This is something for the true geeks…
I’ve recently been upgrading my website (dafos.be) to be friendly for
mobile devices (using the “Bootstrap” library, if you’re into that sort of thing) and came across a trick I used to make a secured area for customers. It’s secure enough to stop anyone except a really dedicated hacker who actually breaks into my account, yet didn’t cost me an arm and a leg in high-security software to implement.
The problem with most cheap solutions you find on the hinderwebs is that they store the usernames and passwords as plain text inside the code that’s loaded with the page.
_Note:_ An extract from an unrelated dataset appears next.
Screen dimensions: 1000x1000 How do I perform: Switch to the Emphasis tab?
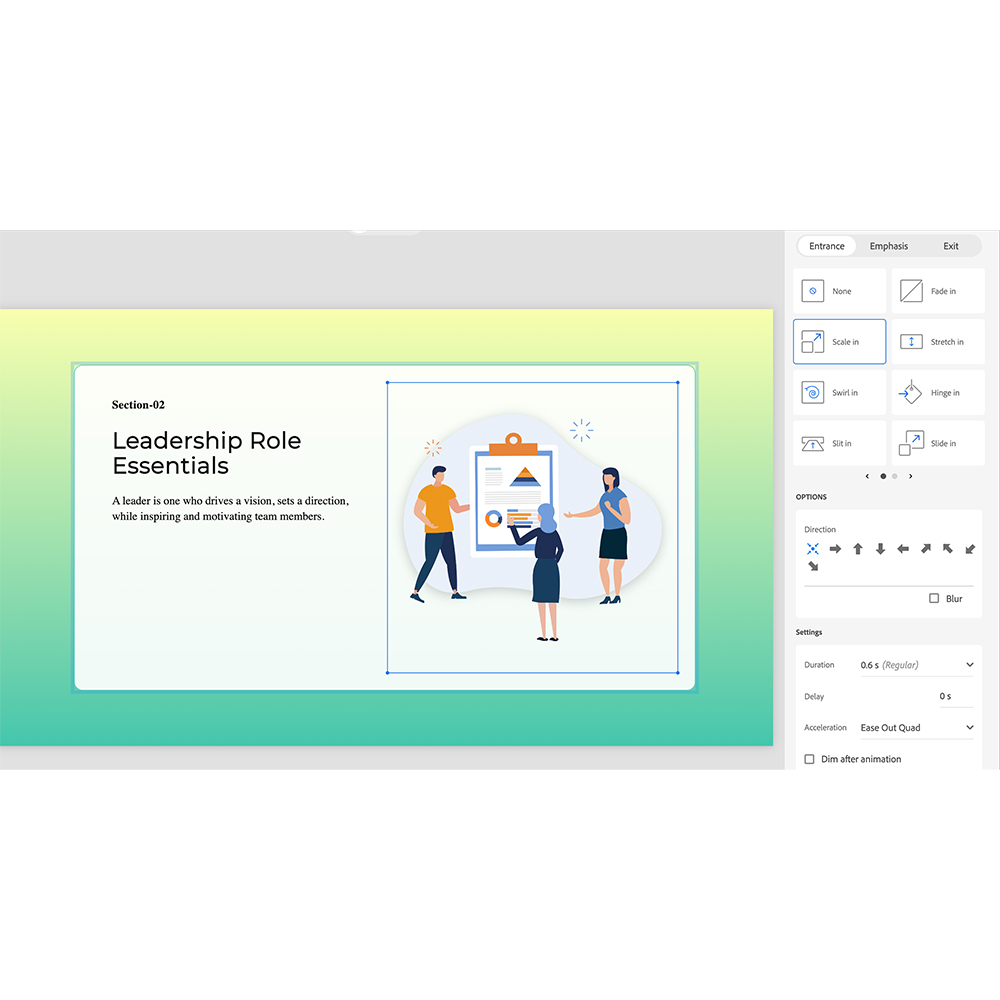888,245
It takes no more than “show source” in a web-browser to get a list of the users and passwords on that particular website.
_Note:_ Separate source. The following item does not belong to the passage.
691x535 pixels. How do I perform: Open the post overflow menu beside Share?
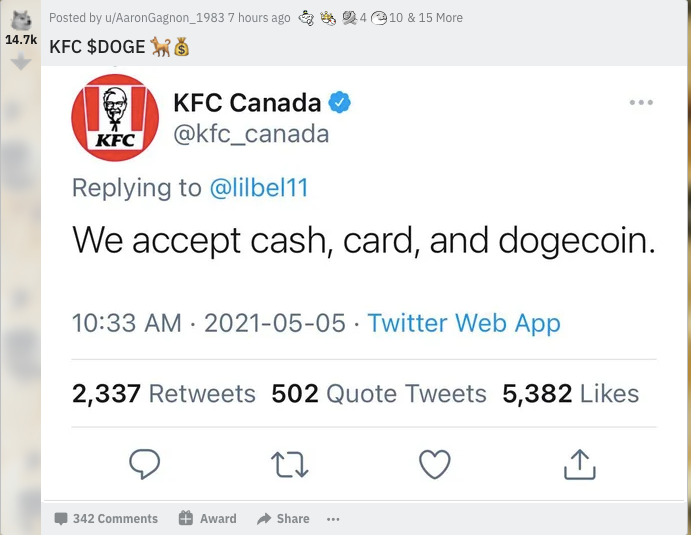click(x=333, y=519)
So, I applied a bit of a trick used in my data modem days (remember those funny warbling sounds going over the telephone?) – a “scrambler” would be used to break up repetitive sequences of data that could cause the modem to essentially get it gloriously “wrong” and drop out. By similarly scrambling up usernames and passwords, they can be stored in an encrypted form. By doing the same scrambling when the user enters a name and password and looking for the same scrambled sequence in a list, a valid user can be identified while those absolute cads who’d want to break in to my website and steal my customers’ photos have a harder time.
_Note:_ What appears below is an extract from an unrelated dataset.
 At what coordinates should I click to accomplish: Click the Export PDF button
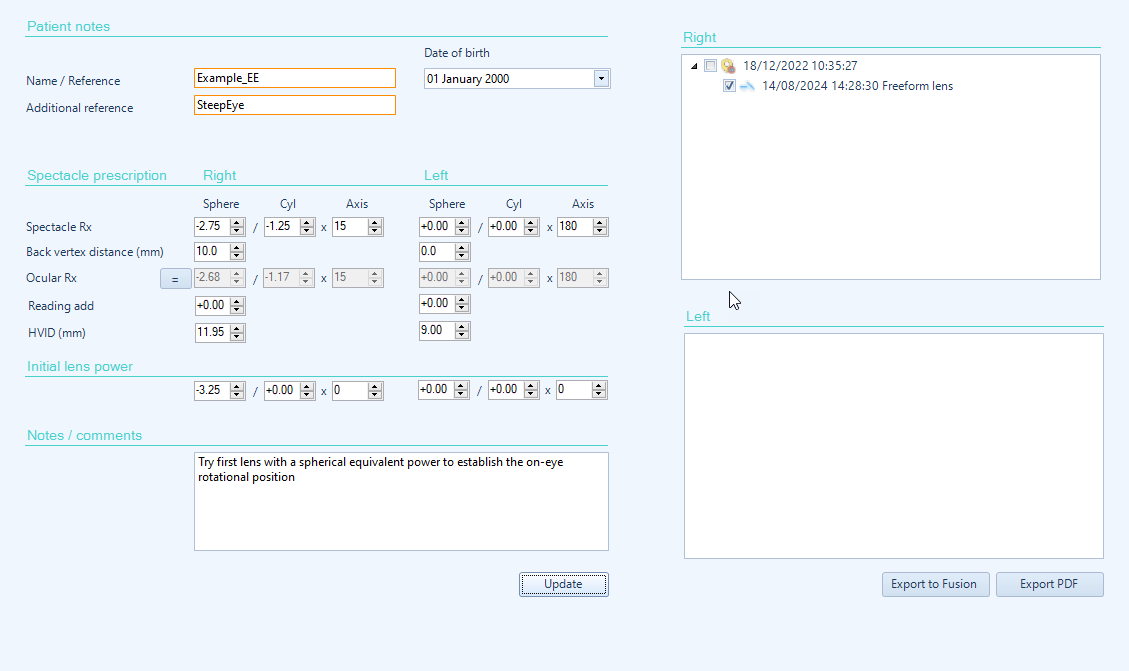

I’d need a real cryptologist to check this, but I suspect that the scrambler I used is non-reversible (can’t run it backwards to get the original user/password out of it) which means that even if someone does look at the page source and figures out how it works, they still couldn’t recover valid user-names and passwords.
In fact, I suspect that the same crypto-expert would object to the term “Scrambler” and would probably choose “Hash” instead!